Plusieurs chefs d’Etat ont confirmé leur participation : les présidents de la Côte d’Ivoire, du Ghana, de la Mauritanie, du Niger, du Sénégal ainsi que le vice-président du Nigeria et plusieurs Premiers ministres, du Rwanda au Gabon. Et nous discutons actuellement avec deux dirigeants internationaux, dont je ne peux encore révéler les noms. Nous compterons plusieurs dizaines de décideurs politiques africains. Pas pour se faire plaisir, mais parce que depuis 2016, l’Africa CEO Forum devenant la plateforme de référence des dirigeants du secteur privé africain, il nous est apparu clairement que le dialogue public-privé était essentiel : à la fois pour faciliter les investissements et le financement et pour travailler à l’amélioration du climat des affaires.
- L’Afrique du Nord, particulièrement l’Algérie, ne semble pas avoir réussi à faire jonction avec le reste du continent, et la coopération Nord-Sud semble peu efficace. Que peut faire l’Africa CEO Forum pour une plus grande intégration des économies africaines ?

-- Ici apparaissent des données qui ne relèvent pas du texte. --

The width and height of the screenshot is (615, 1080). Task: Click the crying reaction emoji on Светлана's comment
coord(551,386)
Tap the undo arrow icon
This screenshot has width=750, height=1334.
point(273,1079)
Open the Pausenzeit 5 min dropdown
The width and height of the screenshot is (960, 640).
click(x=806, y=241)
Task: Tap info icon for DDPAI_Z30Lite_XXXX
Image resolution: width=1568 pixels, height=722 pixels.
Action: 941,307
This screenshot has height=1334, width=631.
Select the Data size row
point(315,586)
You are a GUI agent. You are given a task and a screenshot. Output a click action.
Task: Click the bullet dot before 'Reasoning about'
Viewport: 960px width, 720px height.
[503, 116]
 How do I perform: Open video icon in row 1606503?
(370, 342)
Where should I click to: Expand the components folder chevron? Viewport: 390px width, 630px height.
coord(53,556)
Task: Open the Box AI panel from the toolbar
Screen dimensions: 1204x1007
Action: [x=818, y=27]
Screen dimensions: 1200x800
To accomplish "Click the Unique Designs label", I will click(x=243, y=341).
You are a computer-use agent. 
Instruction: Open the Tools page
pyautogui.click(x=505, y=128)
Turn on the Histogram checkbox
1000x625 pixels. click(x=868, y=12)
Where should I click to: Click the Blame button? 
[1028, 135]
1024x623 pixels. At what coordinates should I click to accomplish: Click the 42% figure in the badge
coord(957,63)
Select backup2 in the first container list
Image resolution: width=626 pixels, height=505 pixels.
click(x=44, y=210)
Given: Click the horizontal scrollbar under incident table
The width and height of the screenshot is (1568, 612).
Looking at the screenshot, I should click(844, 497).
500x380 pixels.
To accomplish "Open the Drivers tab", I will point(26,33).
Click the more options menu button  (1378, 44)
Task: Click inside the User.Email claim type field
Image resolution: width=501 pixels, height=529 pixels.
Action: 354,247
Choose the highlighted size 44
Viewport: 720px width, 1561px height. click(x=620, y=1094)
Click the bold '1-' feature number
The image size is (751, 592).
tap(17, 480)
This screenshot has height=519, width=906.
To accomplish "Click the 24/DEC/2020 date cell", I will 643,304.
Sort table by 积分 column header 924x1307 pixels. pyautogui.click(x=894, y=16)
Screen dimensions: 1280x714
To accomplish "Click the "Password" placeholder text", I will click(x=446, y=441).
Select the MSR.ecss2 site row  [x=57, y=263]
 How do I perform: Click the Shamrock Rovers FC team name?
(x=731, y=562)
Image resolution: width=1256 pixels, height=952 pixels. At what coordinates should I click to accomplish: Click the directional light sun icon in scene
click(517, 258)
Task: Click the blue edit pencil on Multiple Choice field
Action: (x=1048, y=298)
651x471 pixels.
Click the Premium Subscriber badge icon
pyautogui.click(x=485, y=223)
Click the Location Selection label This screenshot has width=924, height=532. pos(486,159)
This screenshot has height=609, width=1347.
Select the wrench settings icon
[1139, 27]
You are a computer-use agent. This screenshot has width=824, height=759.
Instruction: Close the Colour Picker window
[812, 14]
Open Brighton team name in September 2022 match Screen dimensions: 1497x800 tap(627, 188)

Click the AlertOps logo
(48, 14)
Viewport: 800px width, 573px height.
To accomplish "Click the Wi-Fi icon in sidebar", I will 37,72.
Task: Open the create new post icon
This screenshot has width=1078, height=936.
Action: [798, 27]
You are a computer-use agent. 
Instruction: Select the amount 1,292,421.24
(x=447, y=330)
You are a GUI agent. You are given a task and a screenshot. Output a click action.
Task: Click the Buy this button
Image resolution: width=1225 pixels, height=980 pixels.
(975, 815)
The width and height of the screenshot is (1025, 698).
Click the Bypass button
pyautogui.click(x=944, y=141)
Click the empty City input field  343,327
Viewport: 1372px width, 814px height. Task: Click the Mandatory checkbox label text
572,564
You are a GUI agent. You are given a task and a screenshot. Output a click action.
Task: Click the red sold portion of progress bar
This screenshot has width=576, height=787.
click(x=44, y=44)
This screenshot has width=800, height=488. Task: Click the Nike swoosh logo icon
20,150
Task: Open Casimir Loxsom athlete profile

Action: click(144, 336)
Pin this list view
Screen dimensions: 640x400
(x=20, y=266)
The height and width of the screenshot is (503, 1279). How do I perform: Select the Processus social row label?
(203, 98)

Pour la Tunisie, l’Algérie ou l’Egypte, le constat n’est en effet pas très positif en termes d’intégration Nord-Sud. Sans doute parce que l’Algérie et l’Egypte sont de gros marchés et qu’elles ne ressentent pas forcément le besoin de sortir de leurs frontières.
Pour la Tunisie, c’est un peu différent. Disons que le pays a ses propres difficultés à gérer et qu’il est de toute manière historiquement tourné vers l’Europe. En permanence, nous mettons beaucoup d’énergie à attirer les grands patrons et les décideurs publics d’Afrique du Nord autour des activités de l’Africa CEO Forum pour que justement grandisse cette intégration économique Nord-Sud.
Les 13 et 14 juin à Abidjan, la cheffe du gouvernement tunisienne sera à notre événement, accompagnée de plusieurs dirigeants d’entreprises, ainsi que Rania El Mashat, ministre égyptienne de la Coopération internationale, ou Mahmoud Mohieldin, le High-Level Climate Champion des Nations unies dans le cadre de la Cop27.